Most complex market backdrop in 40 years: Platinum


Rising inflation and the conflict in Ukraine mean markets are likely to remain volatile for some time to come, say Andrew Clifford, Clay Smolinski and Nik Dvornak.
Investors should brace for further volatility after 2022 started with markets being rocked by soaring inflation and the outbreak of war between Russia and Ukraine, the trio said.
Global stockmarkets had sold off during the opening three months of the year after inflation reached multi-decade highs and pushed central banks such the Federal Reserve and the Bank of England to hike interest rates. The Reserve Bank of Australia, which had not lifted rates since November 2010, was widely expected to hike next month.

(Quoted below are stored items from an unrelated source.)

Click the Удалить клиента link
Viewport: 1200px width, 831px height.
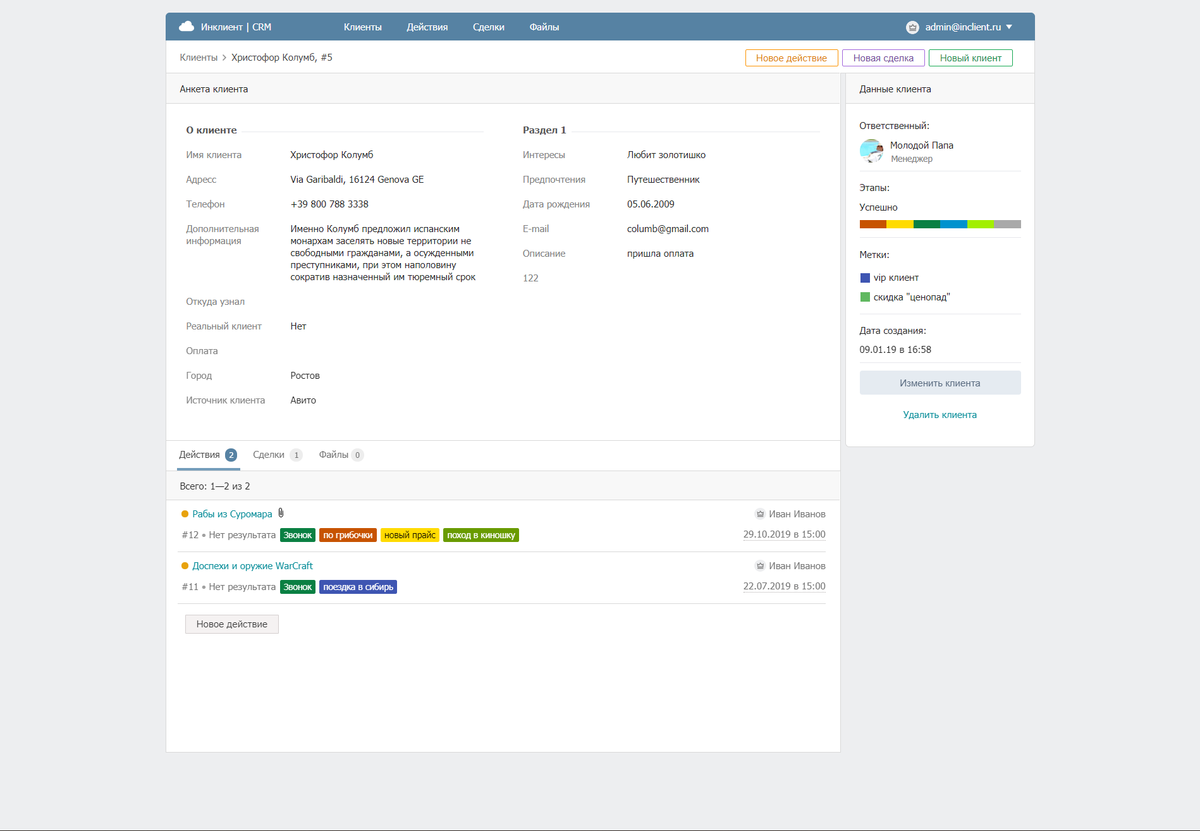coord(939,414)
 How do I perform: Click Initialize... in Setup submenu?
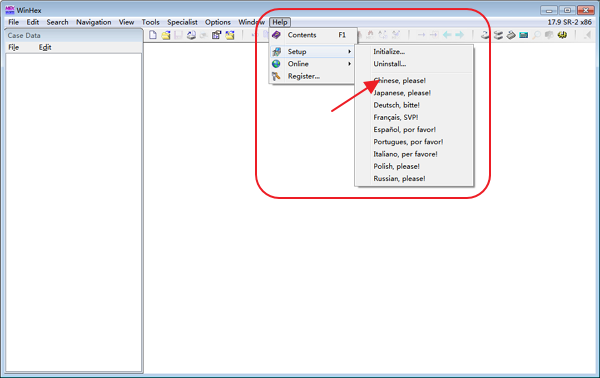click(389, 52)
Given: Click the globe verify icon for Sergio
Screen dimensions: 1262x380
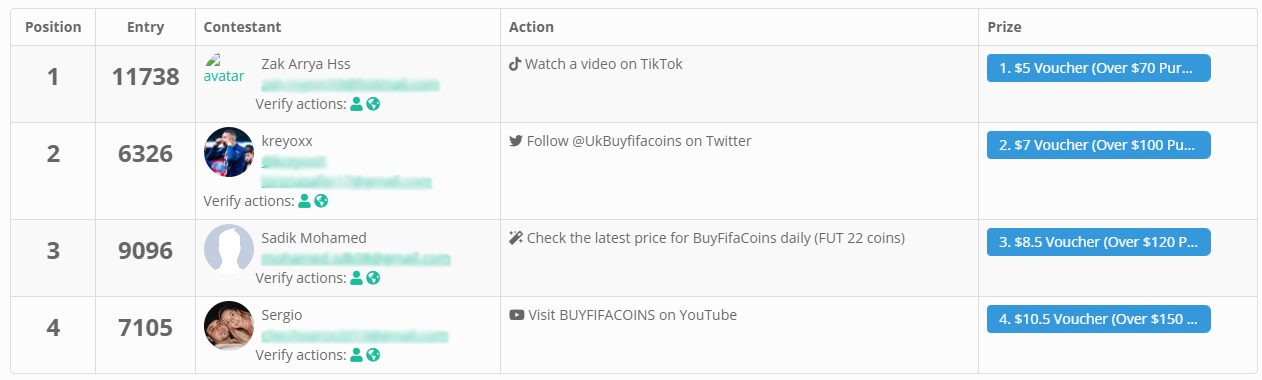Looking at the screenshot, I should [373, 355].
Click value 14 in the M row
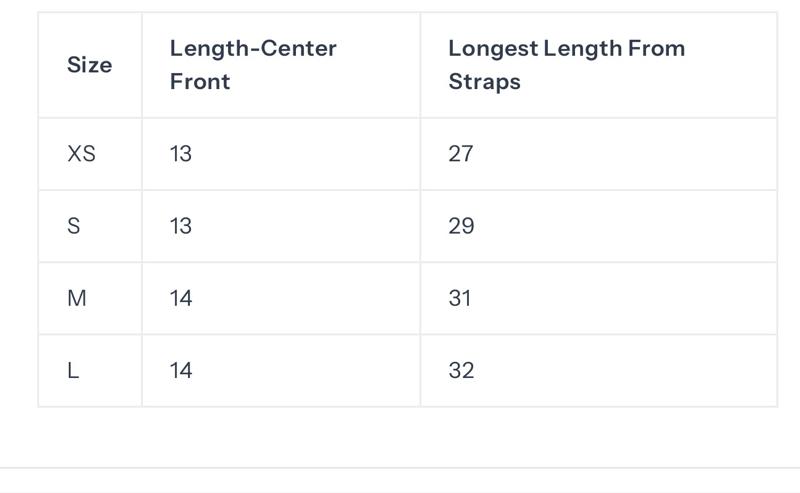The height and width of the screenshot is (493, 800). click(181, 298)
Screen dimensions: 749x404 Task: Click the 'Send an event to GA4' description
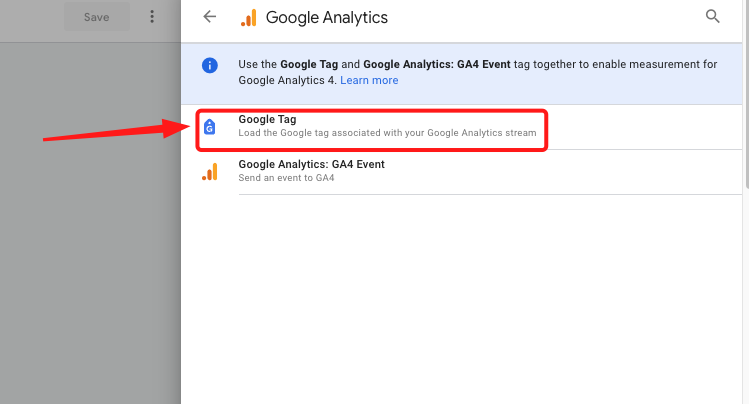click(x=286, y=178)
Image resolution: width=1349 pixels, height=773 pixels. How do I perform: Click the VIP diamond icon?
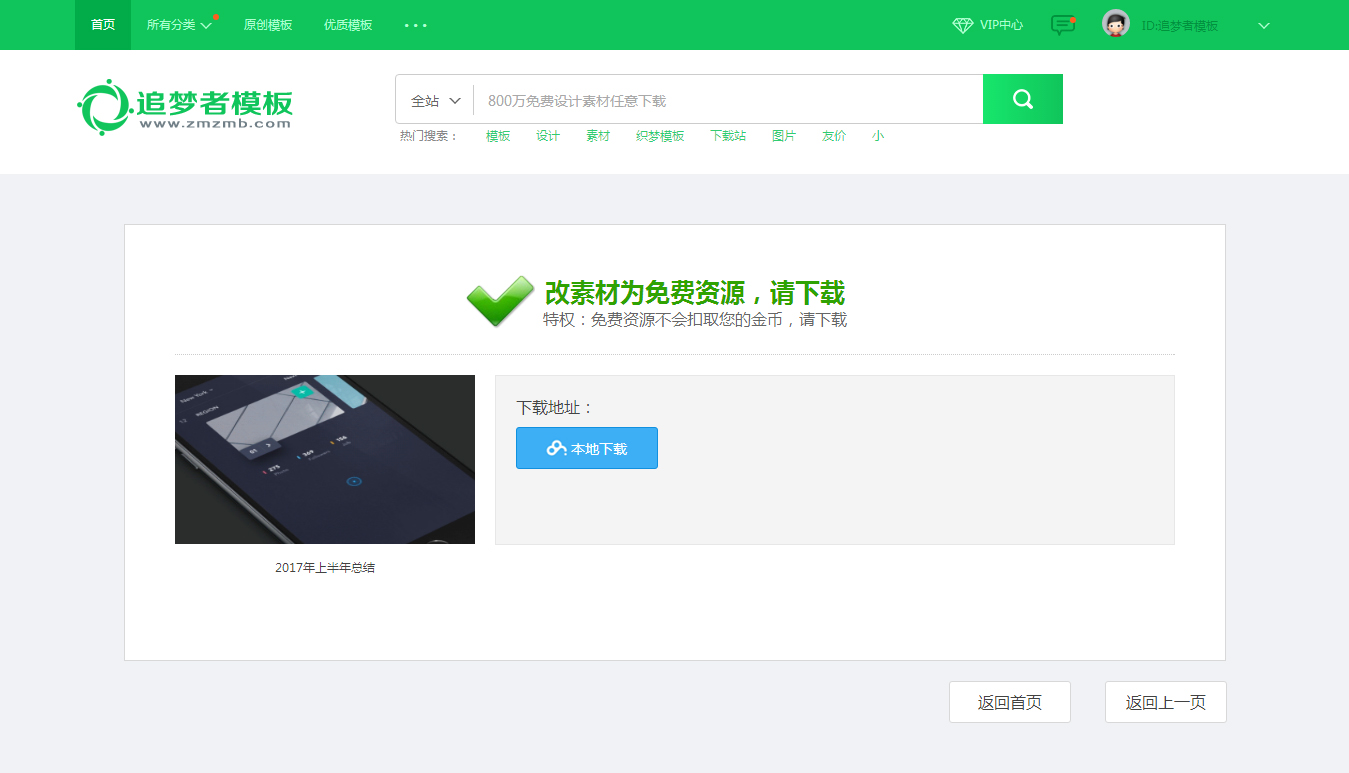962,25
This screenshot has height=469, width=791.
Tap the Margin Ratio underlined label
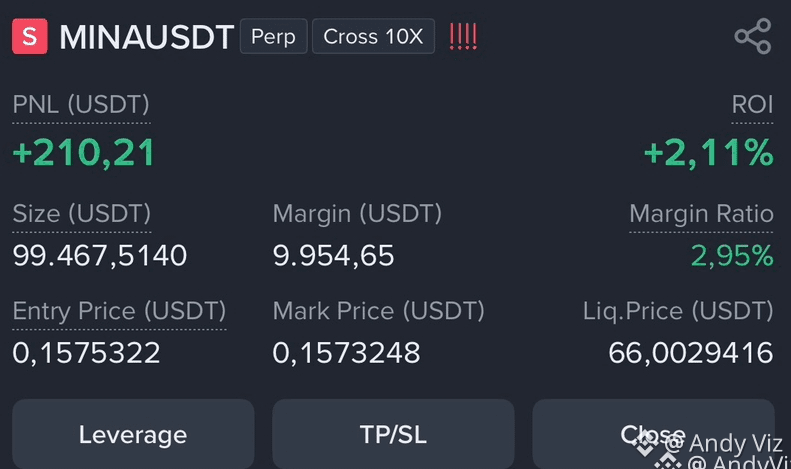(701, 214)
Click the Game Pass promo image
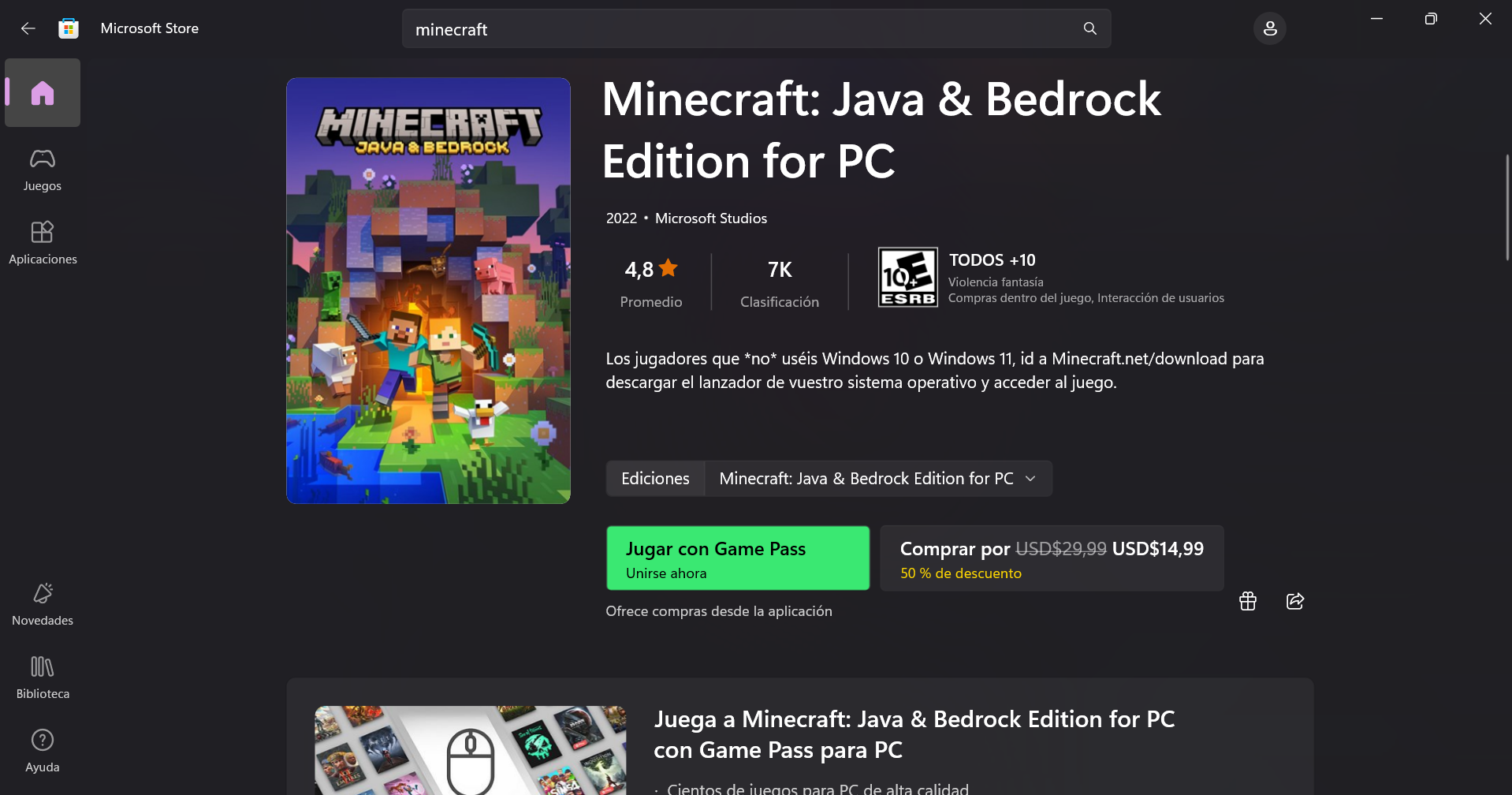The image size is (1512, 795). 471,750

In addition, the conflict in Ukraine had dented investor sentiment and exacerbated the supply bottlenecks that were already pushing inflation higher. Both Russia and Ukraine were major exporters of key commodities, in particular energy commodities from Russia and food from Ukraine.
In their latest update, the managers said: “The economic and geopolitical backdrop for markets is the most complex it’s been for over 40 years.
“In such an environment, one might expect that investors would be demanding a significant increase in risk premiums, yet the world’s major stock markets are only down 5-10% from their recent highs. The one exception to this, is China, which is down 30%”
They added that how markets proceed from here is likely to “vary greatly”, depending on the sector and geography where stocks reside.
The managers said those shares that have been hit hardest in recent weeks were those that were directly impacted by the conflict in Ukraine, including cyclical stocks such as auto original equipment manufacturers and component providers, industrial businesses, European banks and travel-related businesses.
Chinese stocks had faced a “broad and indiscriminate sell-off” because of geopolitical fears and the weak economic outlook amid another coronavirus outbreak.
“In many cases, stock prices have approached crisis-level valuations seen in previous sell-offs, such as the global financial crisis or March 2020 Covid-19 sell-off,” Clifford, Smolinski and Dvornak said. “Many of these companies represent excellent value and we would expect them to perform well in the medium term, as Europe and China recover and uncertainties dissipate.”
However, the managers said the same outcome might not be the case for growth stocks, which led the decade-long bull market that followed the Global Financial Crisis but were more vulnerable to rising interest rates.
“Investors have subsequently returned to these companies as a place to hide, though we would expect this to be relatively short-lived as interest rates maintain their march higher. In particular, our assessment is that the highly speculative growth stocks (i.e. those with extremely high valuations, often trading on valuations in excess of 20x sales) still have considerable downside,” the managers said.
Against this backdrop, Platinum International has long positions in companies with profitable businesses that have some cyclicality and are trading at attractive valuations. The managers said that significant exposure had been taken to decarbonisation, travel, semiconductors, healthcare, Chinese consumers and well-priced financials, while shorting “popular and expensive” growth companies.